##### RECORD SET #####
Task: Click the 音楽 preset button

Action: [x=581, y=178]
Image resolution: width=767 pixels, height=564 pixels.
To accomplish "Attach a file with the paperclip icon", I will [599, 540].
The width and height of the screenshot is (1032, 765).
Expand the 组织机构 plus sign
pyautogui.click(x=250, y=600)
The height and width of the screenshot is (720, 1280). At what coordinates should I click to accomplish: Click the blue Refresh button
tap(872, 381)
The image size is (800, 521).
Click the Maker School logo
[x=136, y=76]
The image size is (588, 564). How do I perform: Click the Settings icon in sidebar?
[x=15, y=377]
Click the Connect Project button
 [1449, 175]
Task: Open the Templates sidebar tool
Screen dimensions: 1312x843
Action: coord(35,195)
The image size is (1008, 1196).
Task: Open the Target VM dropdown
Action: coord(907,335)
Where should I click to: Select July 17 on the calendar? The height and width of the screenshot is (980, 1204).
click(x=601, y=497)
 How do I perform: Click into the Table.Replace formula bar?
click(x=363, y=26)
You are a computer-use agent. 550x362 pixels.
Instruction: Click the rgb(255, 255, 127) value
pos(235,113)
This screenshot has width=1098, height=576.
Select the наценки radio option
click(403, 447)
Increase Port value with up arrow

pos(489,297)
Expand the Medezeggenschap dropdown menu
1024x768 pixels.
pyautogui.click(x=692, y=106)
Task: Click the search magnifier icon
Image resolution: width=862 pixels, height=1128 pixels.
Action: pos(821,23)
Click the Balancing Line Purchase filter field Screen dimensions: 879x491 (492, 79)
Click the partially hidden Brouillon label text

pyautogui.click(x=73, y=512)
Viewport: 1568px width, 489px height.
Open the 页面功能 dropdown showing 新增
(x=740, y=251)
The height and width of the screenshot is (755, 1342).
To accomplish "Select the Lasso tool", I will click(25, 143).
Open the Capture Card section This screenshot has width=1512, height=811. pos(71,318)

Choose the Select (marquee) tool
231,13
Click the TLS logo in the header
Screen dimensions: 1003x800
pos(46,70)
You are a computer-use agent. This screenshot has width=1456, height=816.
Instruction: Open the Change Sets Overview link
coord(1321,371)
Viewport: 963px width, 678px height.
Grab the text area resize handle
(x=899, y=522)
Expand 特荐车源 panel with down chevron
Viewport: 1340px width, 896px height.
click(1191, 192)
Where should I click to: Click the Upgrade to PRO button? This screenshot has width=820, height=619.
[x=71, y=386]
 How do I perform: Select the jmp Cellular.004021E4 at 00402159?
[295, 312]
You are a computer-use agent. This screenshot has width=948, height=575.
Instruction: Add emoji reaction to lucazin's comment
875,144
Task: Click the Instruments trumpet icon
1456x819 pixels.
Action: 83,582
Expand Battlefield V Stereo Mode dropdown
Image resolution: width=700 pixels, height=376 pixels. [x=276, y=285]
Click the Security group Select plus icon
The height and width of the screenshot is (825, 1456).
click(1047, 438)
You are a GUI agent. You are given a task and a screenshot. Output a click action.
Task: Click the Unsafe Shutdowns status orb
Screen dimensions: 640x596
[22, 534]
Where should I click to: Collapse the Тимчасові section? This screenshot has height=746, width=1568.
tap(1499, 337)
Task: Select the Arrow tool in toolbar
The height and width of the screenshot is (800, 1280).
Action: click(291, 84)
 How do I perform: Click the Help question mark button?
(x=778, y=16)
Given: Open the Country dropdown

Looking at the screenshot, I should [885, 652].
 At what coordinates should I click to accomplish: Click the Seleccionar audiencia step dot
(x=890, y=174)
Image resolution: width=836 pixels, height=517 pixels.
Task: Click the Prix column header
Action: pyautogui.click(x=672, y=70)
#####
• **WORK ITEM**
Where a line in the records above includes the string "computer", show it.

• **YOUR RESPONSE**
You are a computer-use agent. 550x362 pixels.
You are a computer-use agent. This screenshot has width=1456, height=816.
You are a computer-use agent. This screenshot has width=948, height=575.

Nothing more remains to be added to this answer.